Friday, November 15, 2013

Tuscan Truffles for a Cause, 2013

What is Princess Giorgiana Corsini of Florence sniffing?  It is a white truffle, one of 30 recently auctioned for charity.  The event, called "Tartufile," held at the beautiful estate Fattoria Dianelli close to Vinci, in the countryside where Leonardo da Vinci grew up.
It marked the inauguration of the annual Tuscan Truffle Fair at San Miniato.

As white truffles leave no presence above ground, special dogs employed by tartufai (truffle hunters) use their nose to find the treasure beneath their feet.

These truffles, found by dogs in the area around San Miniato and ranging from 40 - 203 grams were ceremoniously weighed, labeled and placed on view before the auction.

These rare specimens of Tuber magnatum were donated by the organizers of the Mostra Mercato del Tartufo Bianco (Truffle Fair), held the last three weekends in November.

The label next to each bears the acronym "F.I.L.E., the beneficiary of the fundraiser:  a Florentine foundation dedicated to the home care of the terminally ill as well as hospice care. (I always give special attention to this nonprofit organization as my own Italian mother died in a hospice in the U.S.).
Over 350 guests came from Florence to help the charity, each paying a 25 euro admission fee.

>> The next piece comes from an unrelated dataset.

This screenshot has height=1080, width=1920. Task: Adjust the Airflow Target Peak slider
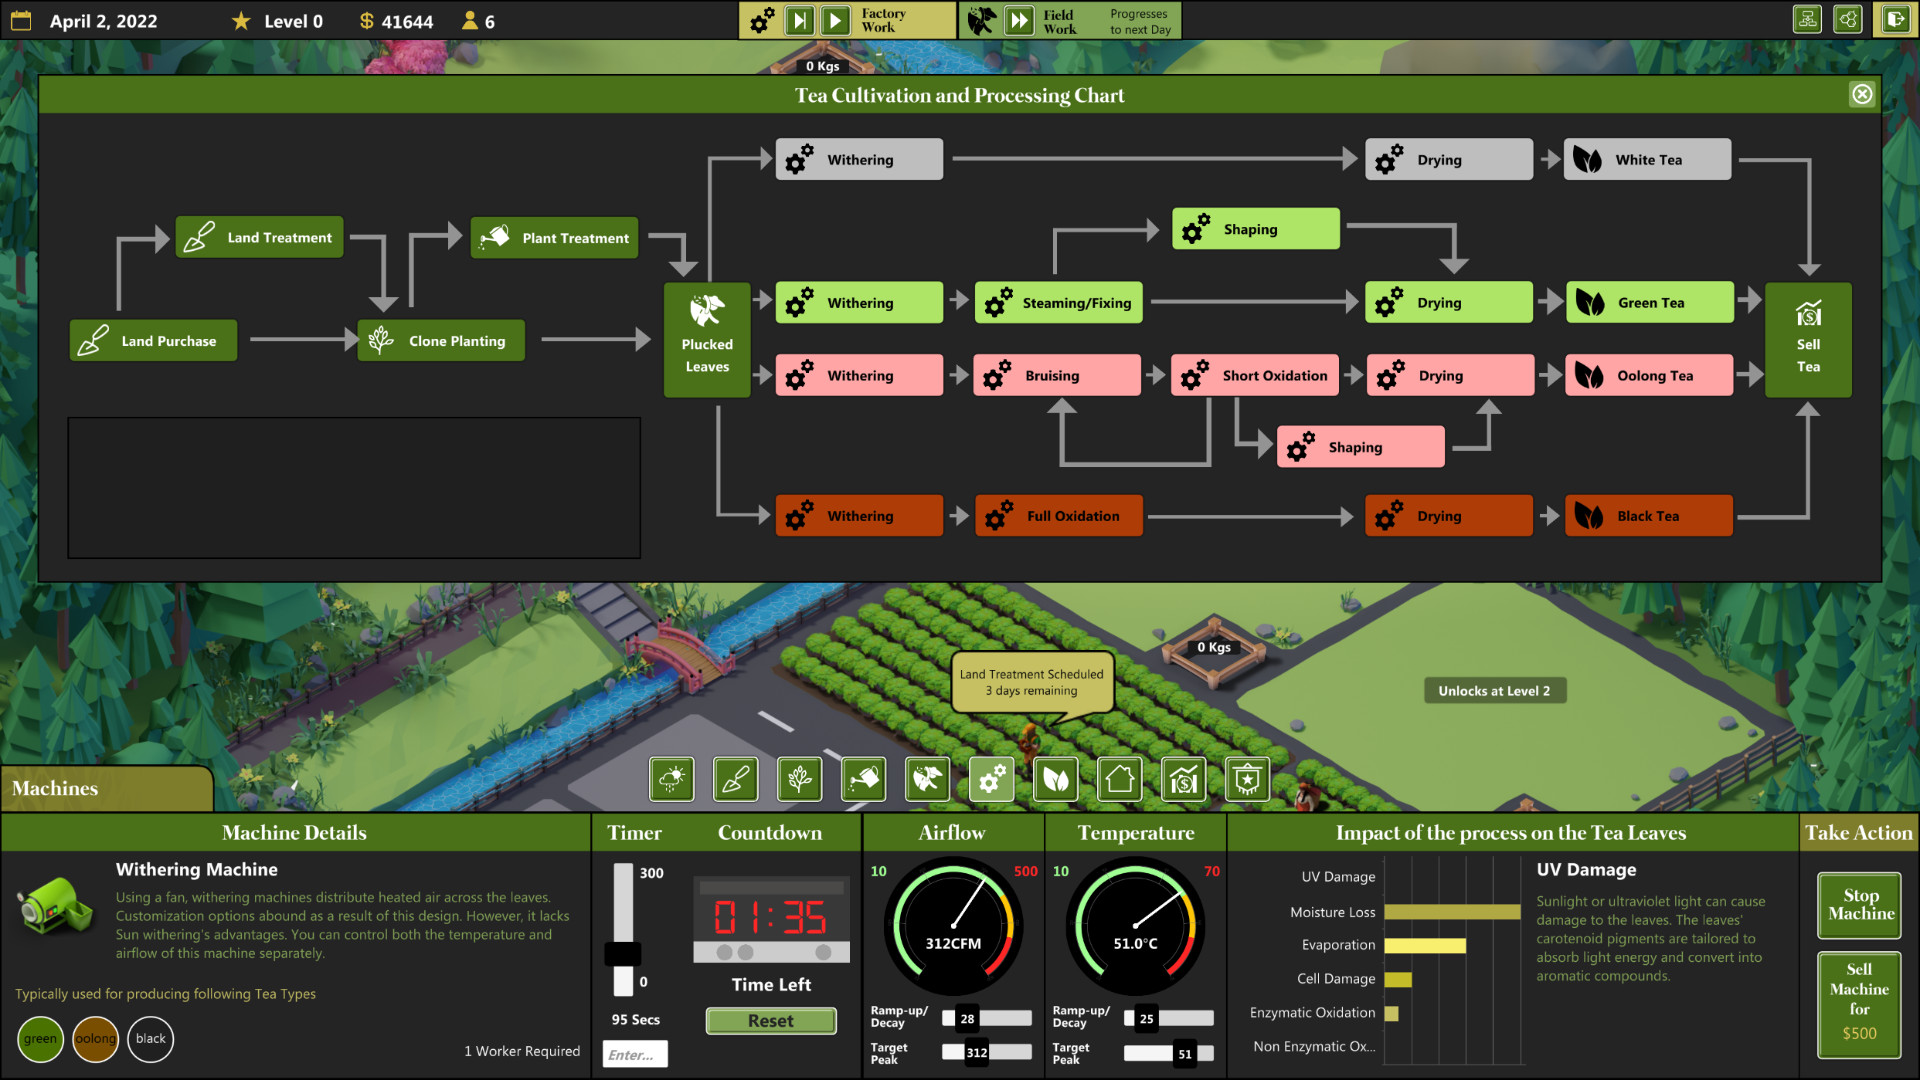point(977,1053)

After a close look at the display table, guests were called the to the auction hall.
Each truffle was carried individually by groups of children, almost like bridesmaids,
to the auctioneer, Massimo Bartolozzi, a noted Florentine antique dealer.
He was lent for the occasion by his wife, Donatella Carmi, president of the FILE association.

Between entrance fees and the auction, 35.000 euro was raised to assist FILE's patients.
A 140 g truffle, called "un mostro" by auctioneer Bartolozzi, alone went for 2500 euro.

This being Italy, of course a complementary dinner was offered at the end.
The Fattoria Dianelli generously prepared bruschetta with their own olive oil, an assortment of farm products, mainly cold cuts such as prosciutto and soprassata, Tuscan bread with sliced truffles and a selection of estate red, rosé and white wines.  I drank the rosé, which was light and fruity.

Renowned chef Fulvio Pierangelini of Florence's Savoy Hotel, along with his staff
(pictured above) prepared a special treat:  shrimp risotto served with shavings of white truffle.
It was delicious.

San Miniato may be an unfamiliar name to some--except to those who have seen the film Le Notti di San Lorenzo ("The Night of the Shooting Stars"), which recounts the town's shelling during the Second World War--while to others it may be known for its celebrated, award winning truffles.  Rita Kungel, Gabrielle Taylor and I in the company of the then-faithful Beautiful Florence blog photographer Carly Vickers filed a complete report as an earlier blog post: Truffles, San Miniato and More Truffles (11/24/11,

The photos in this post were taken by soon-to-be faithful Beautiful Florence blog photographer Janelle Piva.   This special evening also proved that we journalists work hard but eat well.  Always.  Sempre.